┌─ Listed records
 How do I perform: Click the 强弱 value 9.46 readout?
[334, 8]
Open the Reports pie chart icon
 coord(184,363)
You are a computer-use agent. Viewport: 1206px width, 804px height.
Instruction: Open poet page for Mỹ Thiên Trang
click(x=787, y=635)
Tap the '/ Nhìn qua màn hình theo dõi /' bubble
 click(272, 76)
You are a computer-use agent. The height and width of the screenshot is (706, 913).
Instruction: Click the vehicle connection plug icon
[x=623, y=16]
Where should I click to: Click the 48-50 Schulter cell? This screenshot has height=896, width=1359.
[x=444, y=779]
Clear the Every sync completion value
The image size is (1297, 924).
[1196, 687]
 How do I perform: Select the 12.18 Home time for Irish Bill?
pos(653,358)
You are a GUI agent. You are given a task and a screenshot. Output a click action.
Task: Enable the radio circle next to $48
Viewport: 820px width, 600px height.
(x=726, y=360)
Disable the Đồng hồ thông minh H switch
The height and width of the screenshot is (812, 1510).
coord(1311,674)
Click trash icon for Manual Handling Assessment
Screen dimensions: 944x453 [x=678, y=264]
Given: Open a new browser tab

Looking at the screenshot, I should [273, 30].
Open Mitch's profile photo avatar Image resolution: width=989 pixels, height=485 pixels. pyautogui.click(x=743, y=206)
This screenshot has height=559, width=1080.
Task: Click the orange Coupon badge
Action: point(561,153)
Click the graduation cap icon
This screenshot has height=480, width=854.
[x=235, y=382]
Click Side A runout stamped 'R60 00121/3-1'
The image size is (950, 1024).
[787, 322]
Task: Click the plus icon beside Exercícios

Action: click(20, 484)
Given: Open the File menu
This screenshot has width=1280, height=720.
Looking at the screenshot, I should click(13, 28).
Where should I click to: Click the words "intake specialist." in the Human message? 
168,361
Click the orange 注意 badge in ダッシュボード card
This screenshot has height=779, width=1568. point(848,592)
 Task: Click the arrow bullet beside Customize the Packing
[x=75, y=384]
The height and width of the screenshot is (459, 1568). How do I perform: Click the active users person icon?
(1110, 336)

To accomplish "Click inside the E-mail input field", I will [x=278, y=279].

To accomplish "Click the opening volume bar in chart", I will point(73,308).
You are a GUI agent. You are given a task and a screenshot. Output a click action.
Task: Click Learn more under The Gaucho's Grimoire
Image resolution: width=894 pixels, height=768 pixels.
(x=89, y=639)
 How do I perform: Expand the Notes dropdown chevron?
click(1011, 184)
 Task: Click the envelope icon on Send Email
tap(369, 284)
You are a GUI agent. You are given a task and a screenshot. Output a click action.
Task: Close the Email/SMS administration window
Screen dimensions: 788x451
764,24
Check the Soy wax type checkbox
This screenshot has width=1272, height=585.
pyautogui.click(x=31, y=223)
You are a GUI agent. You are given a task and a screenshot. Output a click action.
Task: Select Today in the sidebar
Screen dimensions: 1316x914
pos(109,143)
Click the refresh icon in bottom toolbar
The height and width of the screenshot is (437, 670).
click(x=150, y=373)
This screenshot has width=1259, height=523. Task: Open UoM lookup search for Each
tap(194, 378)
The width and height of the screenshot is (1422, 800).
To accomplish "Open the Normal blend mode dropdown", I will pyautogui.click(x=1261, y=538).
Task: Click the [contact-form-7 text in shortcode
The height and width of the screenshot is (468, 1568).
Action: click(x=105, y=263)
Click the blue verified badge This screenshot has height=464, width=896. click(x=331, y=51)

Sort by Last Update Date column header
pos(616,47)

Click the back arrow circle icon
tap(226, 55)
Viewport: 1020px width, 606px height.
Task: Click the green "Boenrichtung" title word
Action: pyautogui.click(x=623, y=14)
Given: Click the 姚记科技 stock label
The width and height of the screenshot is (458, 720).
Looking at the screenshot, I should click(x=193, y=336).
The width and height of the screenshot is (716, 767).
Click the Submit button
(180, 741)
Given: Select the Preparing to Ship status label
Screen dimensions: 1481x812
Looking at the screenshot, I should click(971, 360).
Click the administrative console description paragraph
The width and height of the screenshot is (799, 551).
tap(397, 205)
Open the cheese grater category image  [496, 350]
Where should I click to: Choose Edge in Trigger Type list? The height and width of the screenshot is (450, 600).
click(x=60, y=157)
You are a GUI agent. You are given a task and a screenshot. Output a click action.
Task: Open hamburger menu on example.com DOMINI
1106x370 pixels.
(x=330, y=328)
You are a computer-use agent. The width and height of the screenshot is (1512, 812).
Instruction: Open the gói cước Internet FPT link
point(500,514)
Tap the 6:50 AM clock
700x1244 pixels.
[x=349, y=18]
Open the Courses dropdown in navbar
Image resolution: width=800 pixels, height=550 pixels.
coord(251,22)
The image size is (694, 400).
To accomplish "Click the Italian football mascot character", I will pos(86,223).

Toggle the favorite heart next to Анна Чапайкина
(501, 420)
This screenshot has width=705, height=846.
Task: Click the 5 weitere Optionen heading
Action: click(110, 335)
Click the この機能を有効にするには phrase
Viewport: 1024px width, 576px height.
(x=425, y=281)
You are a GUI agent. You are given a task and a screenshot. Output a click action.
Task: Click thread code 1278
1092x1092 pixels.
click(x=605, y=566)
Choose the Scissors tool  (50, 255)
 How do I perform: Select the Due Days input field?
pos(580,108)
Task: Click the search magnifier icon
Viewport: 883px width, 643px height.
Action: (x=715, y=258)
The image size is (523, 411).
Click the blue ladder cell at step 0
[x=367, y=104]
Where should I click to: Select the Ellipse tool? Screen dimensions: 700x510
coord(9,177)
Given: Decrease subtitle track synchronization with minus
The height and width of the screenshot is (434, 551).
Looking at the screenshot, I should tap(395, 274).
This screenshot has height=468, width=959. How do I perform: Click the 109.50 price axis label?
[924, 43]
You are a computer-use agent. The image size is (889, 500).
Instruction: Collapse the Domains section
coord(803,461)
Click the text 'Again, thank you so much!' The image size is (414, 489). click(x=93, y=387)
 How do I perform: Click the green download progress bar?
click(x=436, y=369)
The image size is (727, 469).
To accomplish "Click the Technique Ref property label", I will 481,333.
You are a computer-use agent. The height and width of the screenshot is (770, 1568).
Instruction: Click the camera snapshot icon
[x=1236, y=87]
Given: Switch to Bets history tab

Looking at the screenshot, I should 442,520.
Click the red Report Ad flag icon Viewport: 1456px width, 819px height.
└─
> _Task item_
The answer must contain only the lines from the one with "How do I perform: Click the green" to the end of the entries above, each written out exactly.

> _Result_
 How do I perform: Click the green download progress bar?
click(x=436, y=369)
The image size is (727, 469).
To accomplish "Click the Technique Ref property label", I will 481,333.
You are a computer-use agent. The height and width of the screenshot is (770, 1568).
Instruction: Click the camera snapshot icon
[x=1236, y=87]
Given: Switch to Bets history tab

Looking at the screenshot, I should 442,520.
Click the red Report Ad flag icon Viewport: 1456px width, 819px height.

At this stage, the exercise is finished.